● Directions for this task: Before copying, set aside the pictures; then restate exactly the lines from the one with "This screenshot has height=246, width=406." through the last line of the records.

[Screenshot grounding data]
+ + + +
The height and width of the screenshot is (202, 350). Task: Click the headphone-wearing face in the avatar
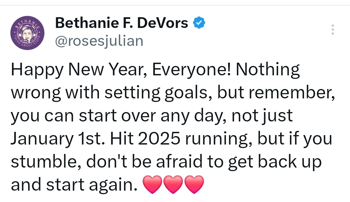(27, 35)
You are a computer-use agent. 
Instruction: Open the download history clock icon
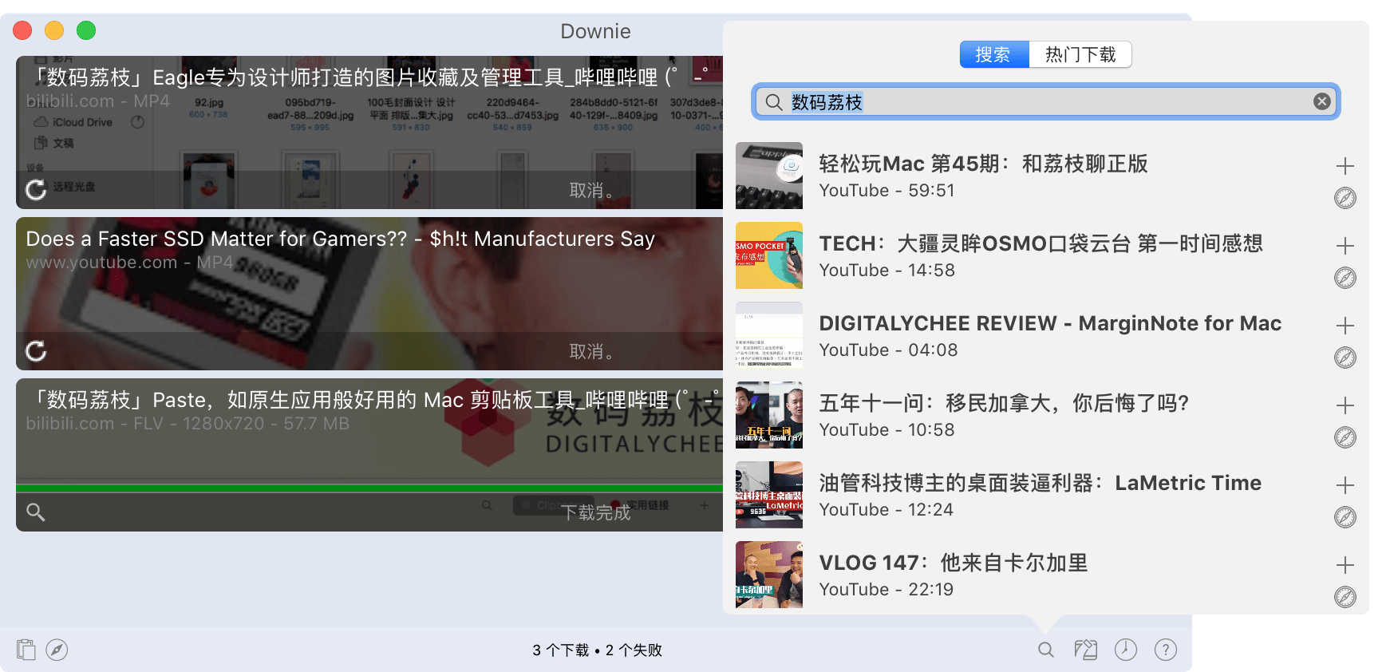tap(1125, 650)
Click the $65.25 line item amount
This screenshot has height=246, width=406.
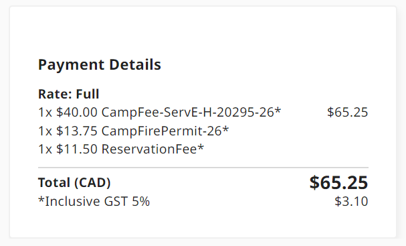pos(348,113)
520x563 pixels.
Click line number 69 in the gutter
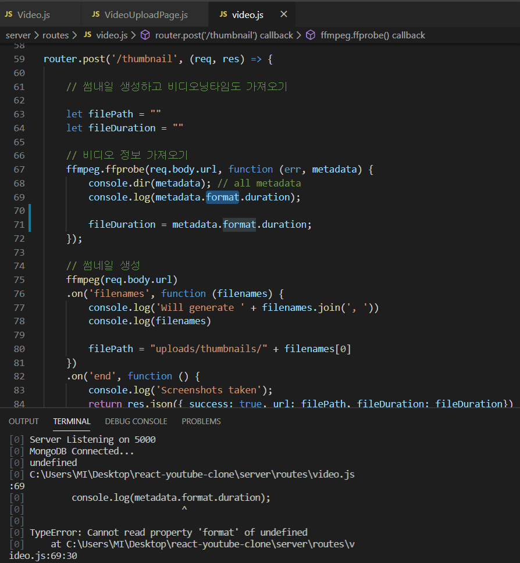pyautogui.click(x=19, y=197)
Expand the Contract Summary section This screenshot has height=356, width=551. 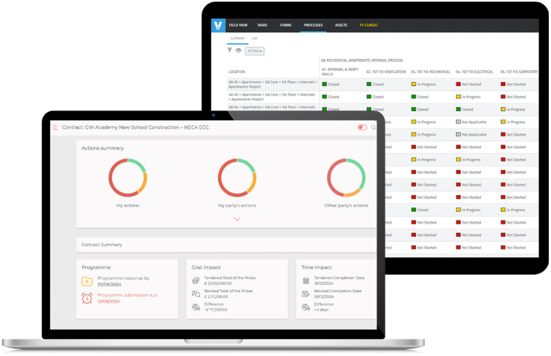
+ + + +
● Task output:
This screenshot has height=246, width=406.
pos(348,113)
520x563 pixels.
Click line number 69 in the gutter
pyautogui.click(x=19, y=197)
Expand the Contract Summary section This screenshot has height=356, width=551. 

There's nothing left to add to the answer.